_Task prompt_: Every record must be retyped as it stands.

Excerpts from a dataset
<<<<
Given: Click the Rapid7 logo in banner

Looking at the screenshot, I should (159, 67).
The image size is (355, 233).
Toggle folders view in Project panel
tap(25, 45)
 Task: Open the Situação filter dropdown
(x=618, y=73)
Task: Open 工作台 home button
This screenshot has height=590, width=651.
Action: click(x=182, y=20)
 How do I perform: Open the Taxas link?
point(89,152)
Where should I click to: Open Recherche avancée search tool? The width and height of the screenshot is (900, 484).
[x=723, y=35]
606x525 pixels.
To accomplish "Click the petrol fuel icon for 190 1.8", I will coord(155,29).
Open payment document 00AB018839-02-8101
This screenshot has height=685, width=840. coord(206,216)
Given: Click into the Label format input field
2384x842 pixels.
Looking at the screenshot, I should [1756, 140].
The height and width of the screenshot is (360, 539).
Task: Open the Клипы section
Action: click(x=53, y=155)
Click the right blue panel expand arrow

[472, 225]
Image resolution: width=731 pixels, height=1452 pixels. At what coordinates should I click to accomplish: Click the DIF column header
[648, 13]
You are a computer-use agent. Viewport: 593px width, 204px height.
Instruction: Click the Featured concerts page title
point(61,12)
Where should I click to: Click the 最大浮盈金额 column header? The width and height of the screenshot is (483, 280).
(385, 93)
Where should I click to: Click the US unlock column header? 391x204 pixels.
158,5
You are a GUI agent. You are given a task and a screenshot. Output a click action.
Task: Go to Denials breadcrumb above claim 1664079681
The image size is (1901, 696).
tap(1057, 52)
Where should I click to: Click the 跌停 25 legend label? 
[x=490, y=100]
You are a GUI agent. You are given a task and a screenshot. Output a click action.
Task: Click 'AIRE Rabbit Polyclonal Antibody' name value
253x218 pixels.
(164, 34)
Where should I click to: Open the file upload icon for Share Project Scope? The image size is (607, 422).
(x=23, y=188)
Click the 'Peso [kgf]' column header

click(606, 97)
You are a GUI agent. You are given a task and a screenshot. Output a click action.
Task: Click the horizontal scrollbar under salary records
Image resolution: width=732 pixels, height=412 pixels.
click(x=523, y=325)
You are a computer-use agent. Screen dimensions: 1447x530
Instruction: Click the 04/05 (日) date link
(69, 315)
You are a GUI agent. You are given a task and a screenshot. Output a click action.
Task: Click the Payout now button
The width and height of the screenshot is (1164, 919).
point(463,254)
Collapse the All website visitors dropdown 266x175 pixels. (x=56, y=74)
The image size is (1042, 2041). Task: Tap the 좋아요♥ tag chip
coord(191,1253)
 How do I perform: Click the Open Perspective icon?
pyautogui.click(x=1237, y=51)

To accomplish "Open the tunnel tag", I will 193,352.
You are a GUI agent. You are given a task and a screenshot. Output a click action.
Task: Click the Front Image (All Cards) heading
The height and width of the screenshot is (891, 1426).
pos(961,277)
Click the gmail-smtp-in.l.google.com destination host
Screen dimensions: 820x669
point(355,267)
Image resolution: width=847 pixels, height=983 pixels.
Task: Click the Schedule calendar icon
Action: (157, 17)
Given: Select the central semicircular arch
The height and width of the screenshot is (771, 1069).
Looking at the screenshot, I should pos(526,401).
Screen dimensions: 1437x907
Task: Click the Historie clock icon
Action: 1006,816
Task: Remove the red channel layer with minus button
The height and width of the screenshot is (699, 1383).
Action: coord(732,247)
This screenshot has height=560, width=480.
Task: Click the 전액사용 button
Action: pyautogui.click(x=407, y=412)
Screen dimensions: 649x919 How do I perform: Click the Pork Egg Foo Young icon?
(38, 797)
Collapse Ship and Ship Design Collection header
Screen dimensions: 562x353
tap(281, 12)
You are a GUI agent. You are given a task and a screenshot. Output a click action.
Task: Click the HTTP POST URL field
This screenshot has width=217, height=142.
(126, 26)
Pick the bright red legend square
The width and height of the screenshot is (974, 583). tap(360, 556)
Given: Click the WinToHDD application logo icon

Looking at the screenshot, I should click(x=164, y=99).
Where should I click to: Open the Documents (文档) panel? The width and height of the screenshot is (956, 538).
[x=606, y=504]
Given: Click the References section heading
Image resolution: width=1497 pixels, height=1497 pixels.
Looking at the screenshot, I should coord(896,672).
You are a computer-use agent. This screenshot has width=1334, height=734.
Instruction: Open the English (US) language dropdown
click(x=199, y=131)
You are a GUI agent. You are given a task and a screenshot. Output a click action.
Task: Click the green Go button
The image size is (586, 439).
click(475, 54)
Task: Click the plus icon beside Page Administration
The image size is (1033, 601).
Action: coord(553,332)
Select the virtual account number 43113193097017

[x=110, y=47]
>>>>
_Your solution_:
Given: Click the Rapid7 logo in banner

Looking at the screenshot, I should (159, 67).
The image size is (355, 233).
Toggle folders view in Project panel
tap(25, 45)
 Task: Open the Situação filter dropdown
(x=618, y=73)
Task: Open 工作台 home button
This screenshot has height=590, width=651.
Action: click(x=182, y=20)
 How do I perform: Open the Taxas link?
point(89,152)
Where should I click to: Open Recherche avancée search tool? The width and height of the screenshot is (900, 484).
[x=723, y=35]
606x525 pixels.
To accomplish "Click the petrol fuel icon for 190 1.8", I will coord(155,29).
Open payment document 00AB018839-02-8101
This screenshot has height=685, width=840. coord(206,216)
Given: Click into the Label format input field
2384x842 pixels.
Looking at the screenshot, I should [1756, 140].
The height and width of the screenshot is (360, 539).
Task: Open the Клипы section
Action: click(x=53, y=155)
Click the right blue panel expand arrow

[472, 225]
Image resolution: width=731 pixels, height=1452 pixels. At what coordinates should I click to accomplish: Click the DIF column header
[648, 13]
You are a computer-use agent. Viewport: 593px width, 204px height.
Instruction: Click the Featured concerts page title
point(61,12)
Where should I click to: Click the 最大浮盈金额 column header? The width and height of the screenshot is (483, 280).
(385, 93)
Where should I click to: Click the US unlock column header? 391x204 pixels.
158,5
You are a GUI agent. You are given a task and a screenshot. Output a click action.
Task: Go to Denials breadcrumb above claim 1664079681
The image size is (1901, 696).
tap(1057, 52)
Where should I click to: Click the 跌停 25 legend label? 
[x=490, y=100]
You are a GUI agent. You are given a task and a screenshot. Output a click action.
Task: Click 'AIRE Rabbit Polyclonal Antibody' name value
253x218 pixels.
(164, 34)
Where should I click to: Open the file upload icon for Share Project Scope? The image size is (607, 422).
(x=23, y=188)
Click the 'Peso [kgf]' column header

click(606, 97)
You are a GUI agent. You are given a task and a screenshot. Output a click action.
Task: Click the horizontal scrollbar under salary records
Image resolution: width=732 pixels, height=412 pixels.
click(x=523, y=325)
You are a computer-use agent. Screen dimensions: 1447x530
Instruction: Click the 04/05 (日) date link
(69, 315)
You are a GUI agent. You are given a task and a screenshot. Output a click action.
Task: Click the Payout now button
The width and height of the screenshot is (1164, 919).
point(463,254)
Collapse the All website visitors dropdown 266x175 pixels. (x=56, y=74)
The image size is (1042, 2041). Task: Tap the 좋아요♥ tag chip
coord(191,1253)
 How do I perform: Click the Open Perspective icon?
pyautogui.click(x=1237, y=51)

To accomplish "Open the tunnel tag", I will 193,352.
You are a GUI agent. You are given a task and a screenshot. Output a click action.
Task: Click the Front Image (All Cards) heading
The height and width of the screenshot is (891, 1426).
pos(961,277)
Click the gmail-smtp-in.l.google.com destination host
Screen dimensions: 820x669
point(355,267)
Image resolution: width=847 pixels, height=983 pixels.
Task: Click the Schedule calendar icon
Action: (157, 17)
Given: Select the central semicircular arch
The height and width of the screenshot is (771, 1069).
Looking at the screenshot, I should pos(526,401).
Screen dimensions: 1437x907
Task: Click the Historie clock icon
Action: 1006,816
Task: Remove the red channel layer with minus button
The height and width of the screenshot is (699, 1383).
Action: coord(732,247)
This screenshot has height=560, width=480.
Task: Click the 전액사용 button
Action: pyautogui.click(x=407, y=412)
Screen dimensions: 649x919 How do I perform: Click the Pork Egg Foo Young icon?
(38, 797)
Collapse Ship and Ship Design Collection header
Screen dimensions: 562x353
tap(281, 12)
You are a GUI agent. You are given a task and a screenshot. Output a click action.
Task: Click the HTTP POST URL field
This screenshot has width=217, height=142.
(126, 26)
Pick the bright red legend square
The width and height of the screenshot is (974, 583). tap(360, 556)
Given: Click the WinToHDD application logo icon

Looking at the screenshot, I should click(x=164, y=99).
Where should I click to: Open the Documents (文档) panel? The width and height of the screenshot is (956, 538).
[x=606, y=504]
Given: Click the References section heading
Image resolution: width=1497 pixels, height=1497 pixels.
Looking at the screenshot, I should coord(896,672).
You are a computer-use agent. This screenshot has width=1334, height=734.
Instruction: Open the English (US) language dropdown
click(x=199, y=131)
You are a GUI agent. You are given a task and a screenshot. Output a click action.
Task: Click the green Go button
The image size is (586, 439).
click(475, 54)
Task: Click the plus icon beside Page Administration
The image size is (1033, 601).
Action: coord(553,332)
Select the virtual account number 43113193097017

[x=110, y=47]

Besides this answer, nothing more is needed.